You are viewing a plain text version of this content. The canonical link for it is here.
Posted to dev@impala.apache.org by Zoltán Borók-Nagy <bo...@cloudera.com> on 2022/07/08 15:34:39 UTC

Impala reading V2 tables design doc

Hi Iceberg/Impala Team,

We've been working on adding read support for Iceberg V2 tables in Impala.
In the first round we're focusing on position deletes.

We are thinking about different approaches so I've written a design doc
about it:
https://docs.google.com/document/d/1WF_UOanQ61RUuQlM4LaiRWI0YXpPKZ2VEJ8gyJdDyoY/

TL;DR:
The Scan Planning <https://iceberg.apache.org/spec/#scan-planning> of the
Iceberg spec says:
A position delete file must be applied to a data file when all of the
following are true:

   - The data file’s sequence number is less than or equal to the delete
   file’s sequence number
   - ...

Basically we would like to do an ANTI JOIN between data files and delete
files.
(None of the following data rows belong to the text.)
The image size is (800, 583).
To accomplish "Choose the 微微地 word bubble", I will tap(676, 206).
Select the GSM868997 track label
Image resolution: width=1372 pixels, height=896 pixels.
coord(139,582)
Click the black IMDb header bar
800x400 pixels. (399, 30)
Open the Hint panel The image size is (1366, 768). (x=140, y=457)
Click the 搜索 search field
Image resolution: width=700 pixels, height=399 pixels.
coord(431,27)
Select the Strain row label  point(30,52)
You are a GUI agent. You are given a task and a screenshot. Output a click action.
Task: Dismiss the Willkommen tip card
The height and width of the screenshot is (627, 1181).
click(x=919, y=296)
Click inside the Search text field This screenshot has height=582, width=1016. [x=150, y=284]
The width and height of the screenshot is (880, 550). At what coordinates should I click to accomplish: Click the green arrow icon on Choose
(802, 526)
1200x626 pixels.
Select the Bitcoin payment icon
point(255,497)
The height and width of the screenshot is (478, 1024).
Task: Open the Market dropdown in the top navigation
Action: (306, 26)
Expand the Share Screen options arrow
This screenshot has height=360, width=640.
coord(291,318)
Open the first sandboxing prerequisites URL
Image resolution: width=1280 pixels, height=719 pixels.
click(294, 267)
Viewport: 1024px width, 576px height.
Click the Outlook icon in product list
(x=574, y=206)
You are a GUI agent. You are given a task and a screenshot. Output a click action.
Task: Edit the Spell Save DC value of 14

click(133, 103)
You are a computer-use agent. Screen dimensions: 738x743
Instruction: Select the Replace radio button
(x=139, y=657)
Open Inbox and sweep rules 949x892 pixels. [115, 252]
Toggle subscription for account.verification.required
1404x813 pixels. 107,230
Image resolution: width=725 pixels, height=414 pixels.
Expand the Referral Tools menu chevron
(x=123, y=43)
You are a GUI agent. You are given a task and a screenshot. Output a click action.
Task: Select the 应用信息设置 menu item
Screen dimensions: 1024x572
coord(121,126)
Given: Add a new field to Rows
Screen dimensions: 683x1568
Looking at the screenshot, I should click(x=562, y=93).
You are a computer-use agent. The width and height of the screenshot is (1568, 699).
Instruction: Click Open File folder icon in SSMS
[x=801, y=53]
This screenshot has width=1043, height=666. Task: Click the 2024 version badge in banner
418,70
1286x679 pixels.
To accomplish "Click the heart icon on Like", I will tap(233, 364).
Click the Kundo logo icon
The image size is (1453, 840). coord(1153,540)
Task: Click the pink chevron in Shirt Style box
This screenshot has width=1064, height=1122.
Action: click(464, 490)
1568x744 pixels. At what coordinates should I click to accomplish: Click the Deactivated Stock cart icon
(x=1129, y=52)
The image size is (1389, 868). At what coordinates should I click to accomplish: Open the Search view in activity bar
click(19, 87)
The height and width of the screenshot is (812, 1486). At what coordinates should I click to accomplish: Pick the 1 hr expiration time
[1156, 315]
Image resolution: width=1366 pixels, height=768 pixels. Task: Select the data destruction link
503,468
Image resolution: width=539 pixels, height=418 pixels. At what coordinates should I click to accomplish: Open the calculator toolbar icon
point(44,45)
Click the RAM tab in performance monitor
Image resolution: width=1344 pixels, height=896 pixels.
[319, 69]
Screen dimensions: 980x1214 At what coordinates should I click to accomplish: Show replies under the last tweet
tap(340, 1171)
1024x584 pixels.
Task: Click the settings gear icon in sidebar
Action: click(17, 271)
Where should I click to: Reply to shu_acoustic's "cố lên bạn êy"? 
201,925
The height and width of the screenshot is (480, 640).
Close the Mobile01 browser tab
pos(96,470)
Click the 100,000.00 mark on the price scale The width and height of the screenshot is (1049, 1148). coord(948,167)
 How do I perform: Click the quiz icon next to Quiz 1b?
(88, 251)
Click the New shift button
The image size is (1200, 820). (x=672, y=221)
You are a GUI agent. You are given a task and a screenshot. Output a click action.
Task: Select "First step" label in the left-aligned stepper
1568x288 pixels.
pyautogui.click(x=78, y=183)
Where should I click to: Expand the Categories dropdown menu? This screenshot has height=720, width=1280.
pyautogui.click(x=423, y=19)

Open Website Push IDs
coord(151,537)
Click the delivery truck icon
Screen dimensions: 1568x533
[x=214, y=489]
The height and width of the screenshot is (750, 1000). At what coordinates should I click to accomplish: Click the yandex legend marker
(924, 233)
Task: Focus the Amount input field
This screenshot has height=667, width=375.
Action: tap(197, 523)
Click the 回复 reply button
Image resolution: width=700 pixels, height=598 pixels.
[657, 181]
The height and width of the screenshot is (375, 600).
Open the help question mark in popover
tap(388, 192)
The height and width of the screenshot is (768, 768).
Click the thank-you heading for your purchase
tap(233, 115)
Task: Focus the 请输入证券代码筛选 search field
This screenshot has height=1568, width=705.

We have some troubles with sequence numbers though, as these are not
exposed by the Iceberg API.
Does Iceberg allow deleting a data file, then adding a new one with the
same name? Probably no, as it would cause all kinds of problems, e.g. time
travel issues, and I can see that Iceberg generates unique file names. So
if the answer is no, then we probably don't even need the sequence number
during query execution.

This and other interesting challenges/questions are in the doc, hope you
guys enjoy reading it!

Cheers,
     Zoltan Borok-Nagy